## Task brief
Write out every line exactly, from the first line of the records below through the line that contains "The width and height of the screenshot is (1303, 476).".
::: Data for analysis
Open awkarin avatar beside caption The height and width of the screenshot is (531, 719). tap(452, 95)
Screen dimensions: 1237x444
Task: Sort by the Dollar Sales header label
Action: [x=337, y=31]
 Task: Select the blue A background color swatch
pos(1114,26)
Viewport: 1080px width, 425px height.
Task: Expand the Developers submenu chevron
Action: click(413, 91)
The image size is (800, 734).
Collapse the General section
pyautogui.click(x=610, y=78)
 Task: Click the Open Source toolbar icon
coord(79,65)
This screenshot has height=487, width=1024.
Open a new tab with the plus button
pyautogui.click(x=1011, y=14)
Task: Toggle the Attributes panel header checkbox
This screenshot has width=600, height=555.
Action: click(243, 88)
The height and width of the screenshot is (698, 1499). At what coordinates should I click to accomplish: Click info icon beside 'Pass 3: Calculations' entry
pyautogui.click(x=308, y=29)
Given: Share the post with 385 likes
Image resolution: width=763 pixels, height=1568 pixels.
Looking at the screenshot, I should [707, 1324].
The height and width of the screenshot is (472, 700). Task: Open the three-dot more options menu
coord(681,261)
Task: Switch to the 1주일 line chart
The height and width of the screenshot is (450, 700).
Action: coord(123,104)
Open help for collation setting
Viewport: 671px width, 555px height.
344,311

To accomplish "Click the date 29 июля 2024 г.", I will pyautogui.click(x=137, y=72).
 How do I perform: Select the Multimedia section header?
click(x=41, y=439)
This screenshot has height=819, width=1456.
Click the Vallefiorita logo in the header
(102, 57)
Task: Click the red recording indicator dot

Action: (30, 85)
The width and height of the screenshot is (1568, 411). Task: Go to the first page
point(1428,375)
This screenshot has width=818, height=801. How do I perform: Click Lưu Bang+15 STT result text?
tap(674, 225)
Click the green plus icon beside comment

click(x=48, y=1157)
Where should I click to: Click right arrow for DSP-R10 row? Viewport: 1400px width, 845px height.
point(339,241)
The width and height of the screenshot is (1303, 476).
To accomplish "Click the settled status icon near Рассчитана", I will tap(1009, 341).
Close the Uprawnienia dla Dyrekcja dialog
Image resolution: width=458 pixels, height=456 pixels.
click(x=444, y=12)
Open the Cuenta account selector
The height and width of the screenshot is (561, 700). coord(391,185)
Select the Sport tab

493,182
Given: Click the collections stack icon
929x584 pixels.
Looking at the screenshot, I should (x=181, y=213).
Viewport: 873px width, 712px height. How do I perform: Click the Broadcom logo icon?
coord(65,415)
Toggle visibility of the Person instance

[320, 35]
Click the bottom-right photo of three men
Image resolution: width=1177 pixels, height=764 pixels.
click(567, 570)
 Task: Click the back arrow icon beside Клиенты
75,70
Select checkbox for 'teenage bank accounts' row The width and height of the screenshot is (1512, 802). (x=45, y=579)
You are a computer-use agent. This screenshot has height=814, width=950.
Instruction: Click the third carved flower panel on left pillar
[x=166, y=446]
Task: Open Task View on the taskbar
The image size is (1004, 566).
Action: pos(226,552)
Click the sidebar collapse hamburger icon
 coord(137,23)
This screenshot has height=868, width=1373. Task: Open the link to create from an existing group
::::::
## Response to the exercise
Open awkarin avatar beside caption The height and width of the screenshot is (531, 719). tap(452, 95)
Screen dimensions: 1237x444
Task: Sort by the Dollar Sales header label
Action: [x=337, y=31]
 Task: Select the blue A background color swatch
pos(1114,26)
Viewport: 1080px width, 425px height.
Task: Expand the Developers submenu chevron
Action: click(413, 91)
The image size is (800, 734).
Collapse the General section
pyautogui.click(x=610, y=78)
 Task: Click the Open Source toolbar icon
coord(79,65)
This screenshot has height=487, width=1024.
Open a new tab with the plus button
pyautogui.click(x=1011, y=14)
Task: Toggle the Attributes panel header checkbox
This screenshot has width=600, height=555.
Action: click(243, 88)
The height and width of the screenshot is (698, 1499). At what coordinates should I click to accomplish: Click info icon beside 'Pass 3: Calculations' entry
pyautogui.click(x=308, y=29)
Given: Share the post with 385 likes
Image resolution: width=763 pixels, height=1568 pixels.
Looking at the screenshot, I should [707, 1324].
The height and width of the screenshot is (472, 700). Task: Open the three-dot more options menu
coord(681,261)
Task: Switch to the 1주일 line chart
The height and width of the screenshot is (450, 700).
Action: coord(123,104)
Open help for collation setting
Viewport: 671px width, 555px height.
344,311

To accomplish "Click the date 29 июля 2024 г.", I will pyautogui.click(x=137, y=72).
 How do I perform: Select the Multimedia section header?
click(x=41, y=439)
This screenshot has height=819, width=1456.
Click the Vallefiorita logo in the header
(102, 57)
Task: Click the red recording indicator dot

Action: (30, 85)
The width and height of the screenshot is (1568, 411). Task: Go to the first page
point(1428,375)
This screenshot has width=818, height=801. How do I perform: Click Lưu Bang+15 STT result text?
tap(674, 225)
Click the green plus icon beside comment

click(x=48, y=1157)
Where should I click to: Click right arrow for DSP-R10 row? Viewport: 1400px width, 845px height.
point(339,241)
The width and height of the screenshot is (1303, 476).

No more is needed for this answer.